▸ **EXERCISE REQUIREMENTS**
A verbatim repeat of the lines below is required, with the pictures removed.

▸ **TASK INPUT**
****

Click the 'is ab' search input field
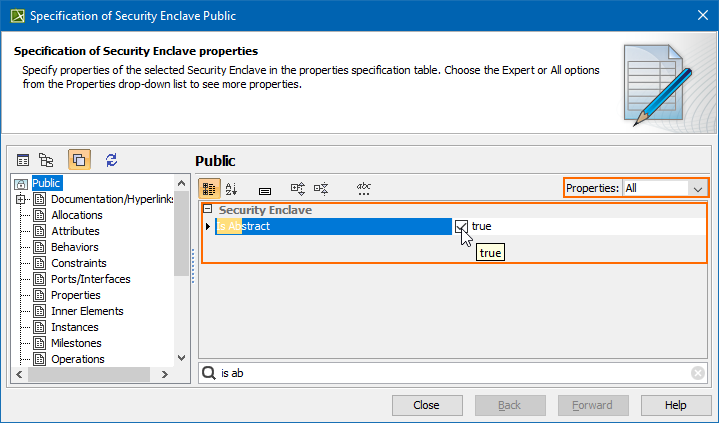The height and width of the screenshot is (423, 719). click(x=450, y=373)
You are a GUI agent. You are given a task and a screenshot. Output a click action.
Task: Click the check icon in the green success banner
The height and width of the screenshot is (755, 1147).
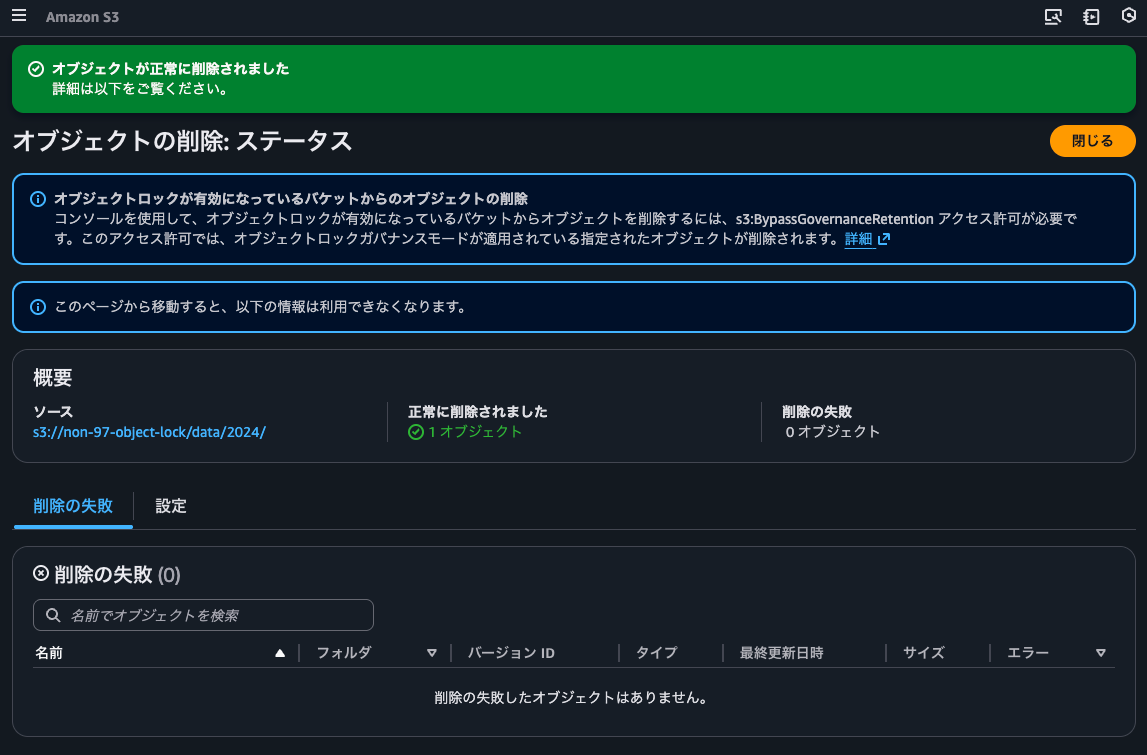point(34,70)
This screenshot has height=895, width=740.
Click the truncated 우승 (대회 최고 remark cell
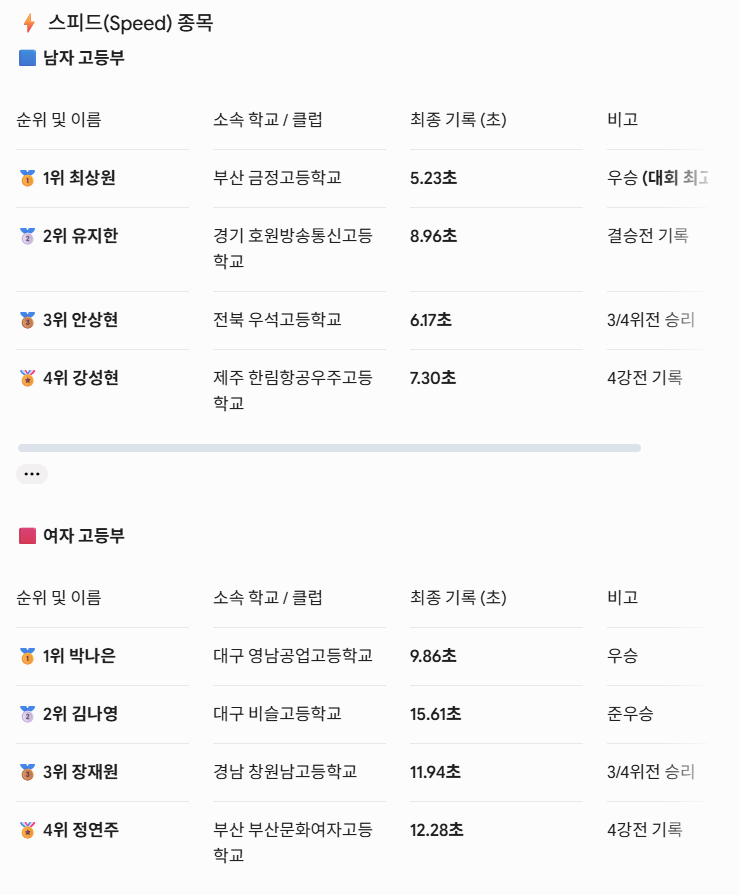[x=657, y=178]
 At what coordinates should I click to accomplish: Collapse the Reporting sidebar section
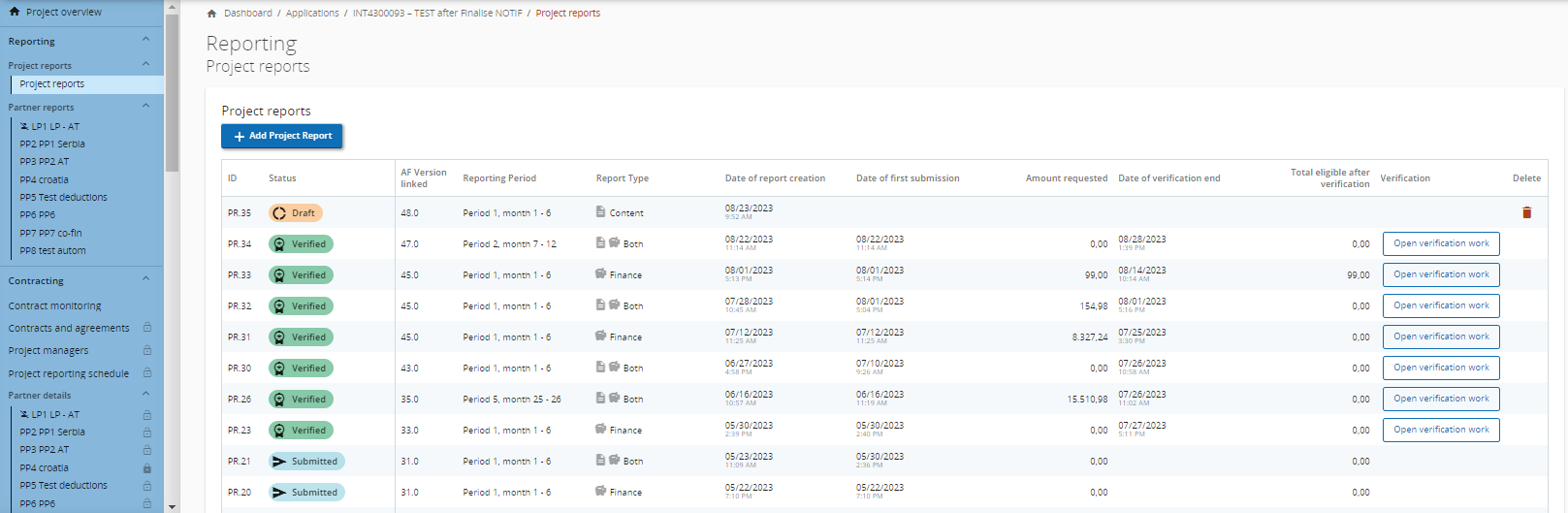[145, 41]
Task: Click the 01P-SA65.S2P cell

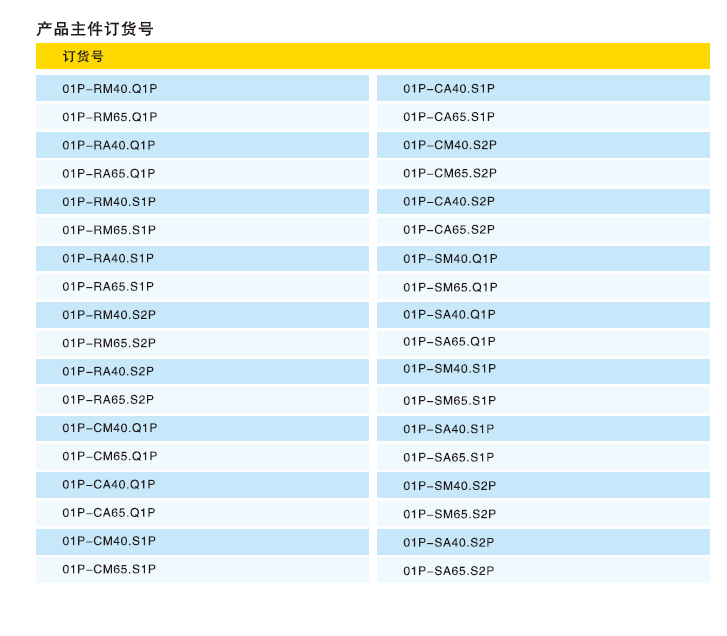Action: coord(449,571)
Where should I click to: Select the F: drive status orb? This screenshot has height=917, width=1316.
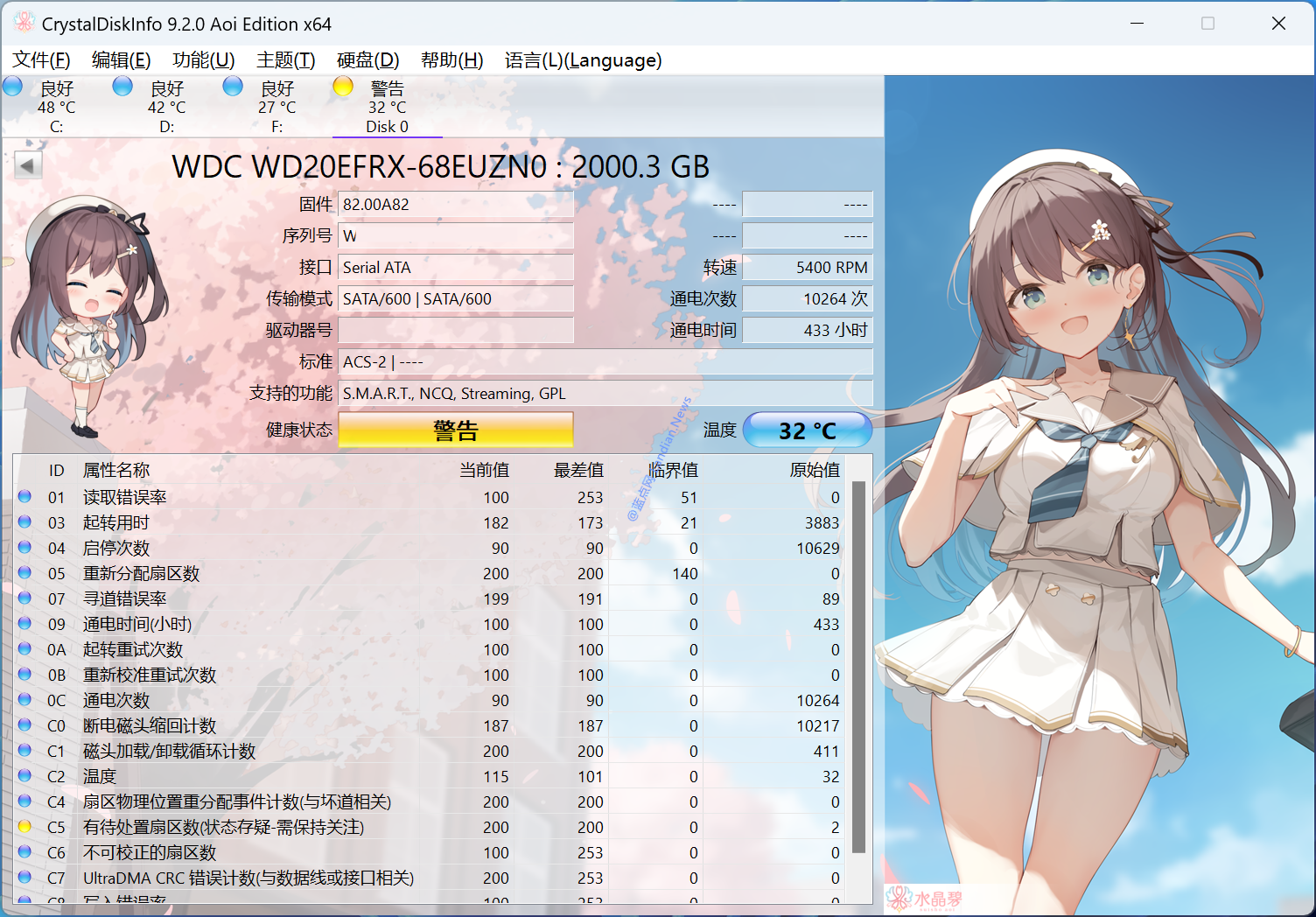point(233,87)
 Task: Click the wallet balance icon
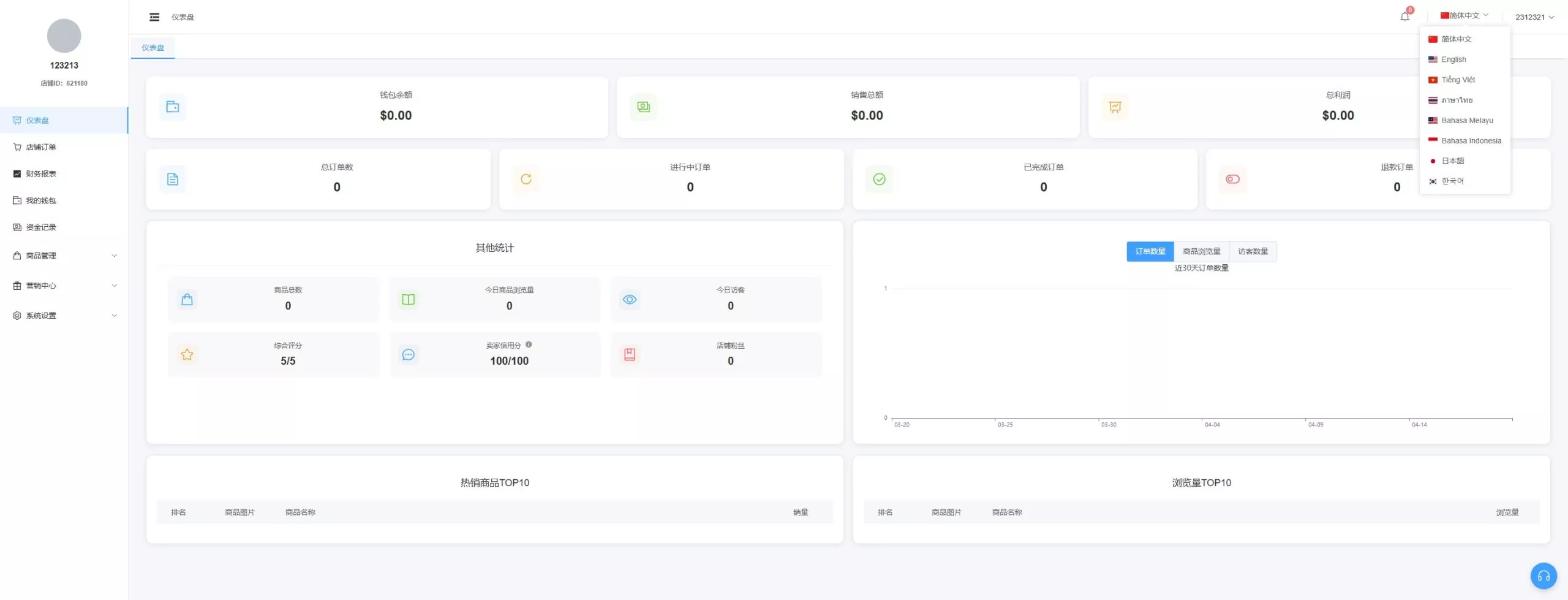(173, 107)
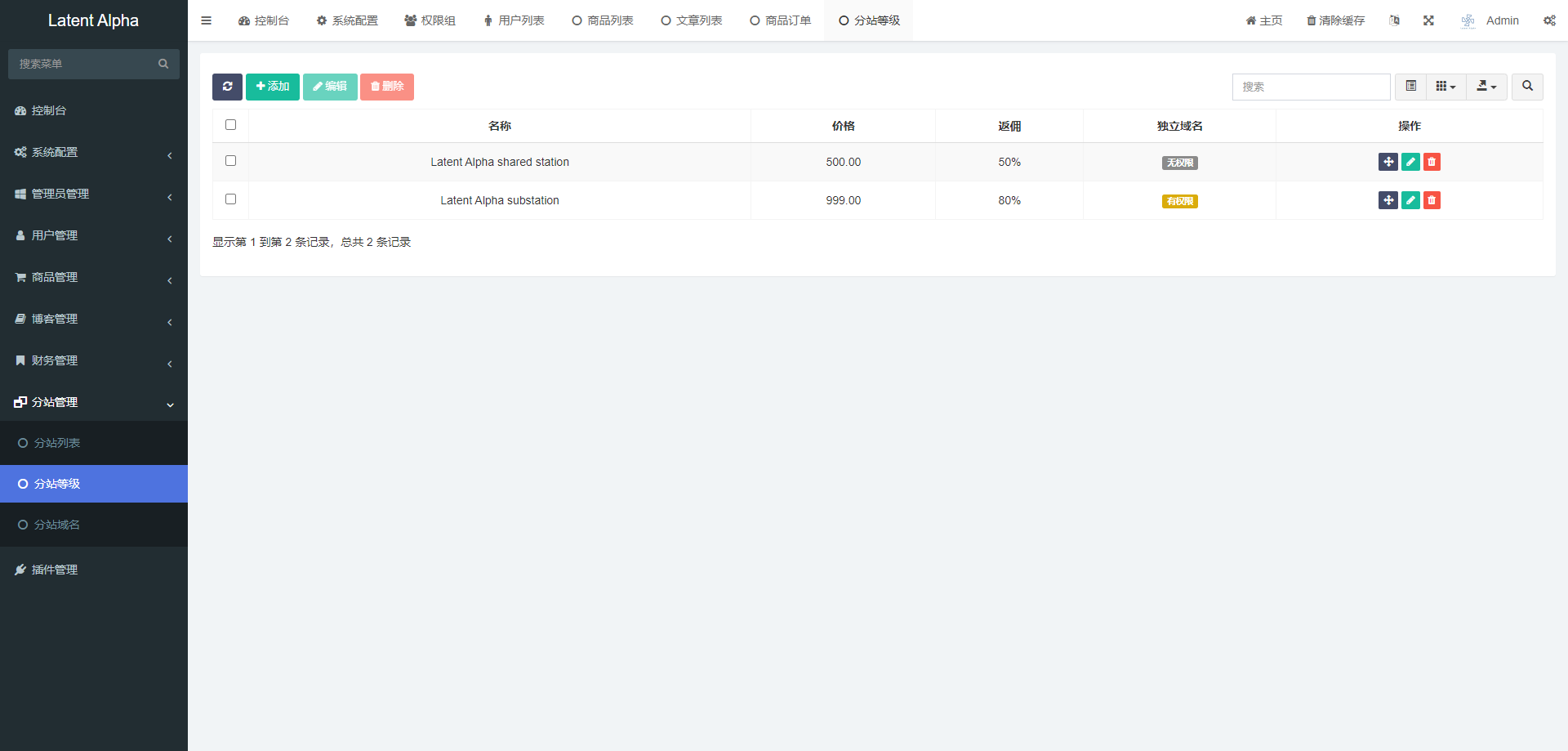This screenshot has width=1568, height=751.
Task: Click the search magnifier button right of toolbar
Action: click(x=1527, y=87)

****

▸ **PROBLEM SOLUTION**
Click the 'is ab' search input field
The height and width of the screenshot is (423, 719). click(x=450, y=373)
You are a GUI agent. You are given a task and a screenshot. Output a click action.
Task: Click the check icon in the green success banner
The height and width of the screenshot is (755, 1147).
point(34,70)
This screenshot has height=895, width=740.
Click the truncated 우승 (대회 최고 remark cell
[x=657, y=178]
 At what coordinates should I click to accomplish: Collapse the Reporting sidebar section
[145, 41]
Task: Click the 01P-SA65.S2P cell

Action: coord(449,571)
Where should I click to: Select the F: drive status orb? This screenshot has height=917, width=1316.
point(233,87)
 Task: Click the wallet balance icon
(173, 107)
This screenshot has width=1568, height=751.
Task: Click the search magnifier button right of toolbar
Action: click(x=1527, y=87)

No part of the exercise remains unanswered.